All of this pits artforms and supplicant arts organisations against each other in a Hunger Games style battle for the last remaining scraps of public funding via a broken - and broke - system. These companies invest huge resources in applying for subsidy, and removal from the national portfolio is an existential threat. There has been fantastic solidarity for ENO from the opera companies who remain in the portfolio, alongside the private organisations. Opera is a small and interconnected world, and it’s clear that this is an attack against the artform itself. Combined with a huge outpouring of support on social/mainstream media, a demonstration organised by Equity last week, and a petition created by star baritone Bryn Terfel, this reflects the horror that ENO will - probably - have to close.
Where will all this ‘car park’ and ‘tablet’ opera come from, if there are fewer companies creating large-scale, mainstream opera? Opera onscreen has to come from somewhere, and since this remains primarily digital exploitation of existing stage work, that means it’s created in a theatre, by an opera company. The market leader in this field is the Metropolitan Opera of New York – arguably the grandest of grand opera addresses.
Birmingham Opera Company (BOC), established and run until his death by the visionary Graham Vick, is one of the funding ‘winners’ - they got a significant, and very well-deserved, funding uplift. In my opinion, they produce some of the best opera available anywhere. They run a small permanent staff and produce one largescale opera a year, engaging on a meaningful and profound level with non-professional participants alongside international soloists and the world-class CBSO orchestra. BOC is a massive employer of freelancers – but only for a few months of the year. The other major purveyors of these ‘car park operas’ are – you guessed it – the very same organisations that present the dreaded ‘grand operas’ the rest of the time. Scottish Opera has done Candide. ENO itself produced a ‘drive-in’ La Boheme. How would they have produced these events without their infrastructure, expertise and funding? And what of the audiences? A typical BOC production offers its tickets at a flat £20 rate to a few hundred people at each of its five performances. It presents its works in non-theatre spaces which are not only costly to fit out for theatrical performance, but can accommodate only a fraction of the audience numbers of a conventional opera house.
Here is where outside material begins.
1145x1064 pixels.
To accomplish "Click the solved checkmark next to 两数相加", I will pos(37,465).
It is an expensive model. In comparison, the London Coliseum (home of the ENO) has more than 2000 seats and they present around ten different opera productions per year. On a ‘value for money’ basis, every ACE pound is far more efficiently spent at ENO than BOC.
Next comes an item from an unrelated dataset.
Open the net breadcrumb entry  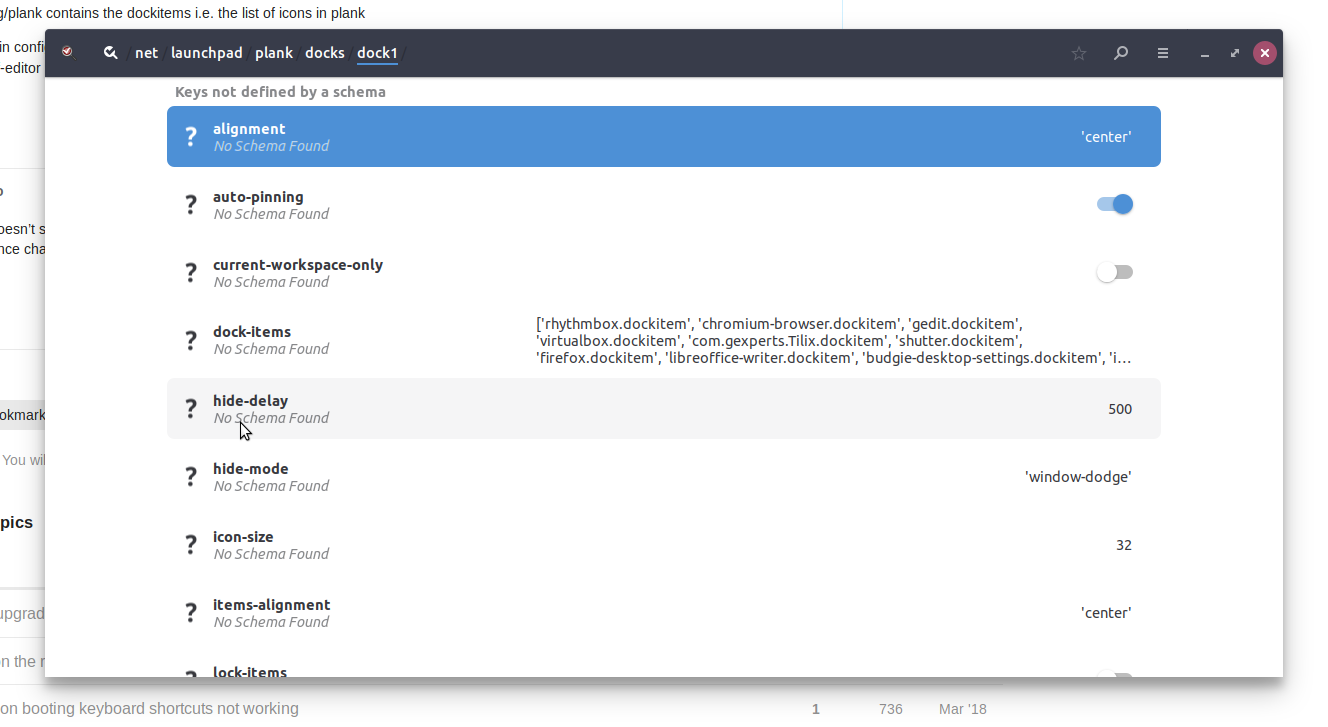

This is a totally stupid way of assessing opera of course, and it’s equally stupid to fund BOC more generously at the expense of another opera company. All this means is that less opera will be produced, and fewer people can see it. Add to this pile of woe the fact that 300 staff members (including chorus and orchestra players) will now lose their jobs, and a lot of freelance employment will vanish when ENO no longer exists and when the cuts elsewhere start to bite, all of which leads to a heavily denuded opera ecology in the UK. Can the uplifted and new-entry organisations alongside the private opera houses fill the gap created by the loss of ENO and cuts to the other companies? I doubt it. This is far from ‘levelling up’. What will they – we – do now? Brexit has made it harder to work abroad. I guess our next job could be in cyber?